Male Student Athlete Privilege

I watched a fabulous Australian film the other night, Wasted on the Young, which I think really gets to the heart of issues around rape and male sporting privilege. I'll try not to give too many spoilers, but the key event is that members of a private school swim team gang rape a female classmate who's been given drugs (presumably GBH) without her knowledge.

She's not portrayed as responsible for them raping her - the perpetrators are (yay!). But their response to it is heavily criticised: as many rapists in positions of privilege do, the swim team captain tells his victim that no-one will believe her, because he has all the power. But the film doesn't leave it there, it interrogates how those positions of privilege exist, and two of the characters say that it's because 'we' (ie: everyone who doesn't use a position of power to rape people) let it. So, audience, these athletes have these positions of power because *you* adulate them, *you* want to be like them, *you* let them get away with things that others would be punished for, *you* believe them over others because them swimming/playing/running on the team is more important than any person they might victimise.

It makes a pretty strong indictment of the bystander generally, showing that those who stand by and watch violence (sexual or otherwise) without trying to stop it are actually participating in it, particularly those who make up an 'audience'.

It's a bit uncomfortable to watch at times, but definitely worth watching!

Friday 3 May 2013

Why farming is just like storming castles...

Farmville, the social media game where you grow vegetables and raise animals, would seem a far cry from Stormfall, where you build armies and raid your neighbours' castles (preferably when they have abandoned the castle and won't fight back). However, the social aspects and pleasures the games afford are actually very similar.

Both games employ various strategies to keep gamers online and provide incentives to encourage their friends to join, for obvious commercial reasons. However, these incentives also encourage new, online friendships, particularly in Stormfall, creating one of the great pleasures of the games: a co-operative, collaborative effort. 

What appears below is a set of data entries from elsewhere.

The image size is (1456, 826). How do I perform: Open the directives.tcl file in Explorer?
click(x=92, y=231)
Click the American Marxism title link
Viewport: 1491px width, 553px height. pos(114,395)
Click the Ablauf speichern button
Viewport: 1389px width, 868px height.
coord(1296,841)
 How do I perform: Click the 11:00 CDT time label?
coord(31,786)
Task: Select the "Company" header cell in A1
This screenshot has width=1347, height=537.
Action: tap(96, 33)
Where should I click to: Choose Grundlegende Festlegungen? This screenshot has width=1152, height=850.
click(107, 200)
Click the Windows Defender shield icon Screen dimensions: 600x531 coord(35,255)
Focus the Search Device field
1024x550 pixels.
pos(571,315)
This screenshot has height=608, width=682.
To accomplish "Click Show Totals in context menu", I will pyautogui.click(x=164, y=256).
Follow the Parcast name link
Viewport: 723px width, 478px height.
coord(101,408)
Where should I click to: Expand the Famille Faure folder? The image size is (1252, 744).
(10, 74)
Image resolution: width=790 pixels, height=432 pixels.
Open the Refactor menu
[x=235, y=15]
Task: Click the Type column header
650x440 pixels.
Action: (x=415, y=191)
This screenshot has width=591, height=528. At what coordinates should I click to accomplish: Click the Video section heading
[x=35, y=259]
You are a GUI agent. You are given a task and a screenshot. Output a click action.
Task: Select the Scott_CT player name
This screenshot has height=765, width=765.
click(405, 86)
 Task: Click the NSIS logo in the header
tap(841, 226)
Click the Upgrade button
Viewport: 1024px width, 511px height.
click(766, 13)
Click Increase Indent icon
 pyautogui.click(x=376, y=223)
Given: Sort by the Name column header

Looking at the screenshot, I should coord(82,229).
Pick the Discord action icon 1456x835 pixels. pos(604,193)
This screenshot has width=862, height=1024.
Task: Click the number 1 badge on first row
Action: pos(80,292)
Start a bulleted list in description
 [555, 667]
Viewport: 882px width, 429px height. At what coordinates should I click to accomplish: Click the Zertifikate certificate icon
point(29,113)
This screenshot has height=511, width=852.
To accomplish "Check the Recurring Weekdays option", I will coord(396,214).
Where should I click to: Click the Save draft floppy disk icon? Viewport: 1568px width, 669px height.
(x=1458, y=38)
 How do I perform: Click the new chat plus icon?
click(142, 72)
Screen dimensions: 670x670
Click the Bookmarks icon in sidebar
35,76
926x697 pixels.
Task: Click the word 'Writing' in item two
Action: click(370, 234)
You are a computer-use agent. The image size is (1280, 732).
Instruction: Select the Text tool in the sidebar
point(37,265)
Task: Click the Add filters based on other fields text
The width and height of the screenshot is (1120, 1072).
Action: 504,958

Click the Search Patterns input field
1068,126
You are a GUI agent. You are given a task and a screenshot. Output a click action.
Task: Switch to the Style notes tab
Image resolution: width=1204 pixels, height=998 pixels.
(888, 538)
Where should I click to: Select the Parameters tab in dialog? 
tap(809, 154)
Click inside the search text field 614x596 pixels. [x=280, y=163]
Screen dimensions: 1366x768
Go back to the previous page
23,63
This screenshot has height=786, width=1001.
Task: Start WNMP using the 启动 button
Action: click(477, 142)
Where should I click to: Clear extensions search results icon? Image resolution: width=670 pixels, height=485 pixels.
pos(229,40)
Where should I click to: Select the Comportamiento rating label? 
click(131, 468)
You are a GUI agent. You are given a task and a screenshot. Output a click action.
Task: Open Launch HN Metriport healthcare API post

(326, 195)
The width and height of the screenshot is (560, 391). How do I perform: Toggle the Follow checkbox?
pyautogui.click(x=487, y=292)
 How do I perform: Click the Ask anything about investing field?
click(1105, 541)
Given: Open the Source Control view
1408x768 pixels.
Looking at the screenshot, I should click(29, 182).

In Farmville, this is made really explicit, as the game prompts players to 'share' and 'help' each other, but in Stormfall the practices of the 'League' I am involved with are very similar. The League's 'code' is in fact even selfless compared with Farmville, as while farmers are directly encouraged to share and help their friends, it is always done to obtain a similar 'gift'. Members of the League speak of each other as 'family' (although most have never met offline) and freely donate items to assist one another without necessarily expecting anything in return. Members also defend each other's castles when enemies attack, and help capture and defend neutral settlements that provide resources, which is a little different from farming... but the principle is the same. 


Another key pleasure of these games, at least for me, is the acquisition of stuff. Cool stuff like dragons and golden chickens, that it takes time and effort to achieve. There seems to be a capitalist drive and pleasure here that I might expand on at a later date, even leaving the issue of literal commercial transactions aside. 

Still - having three dragons is just awesome.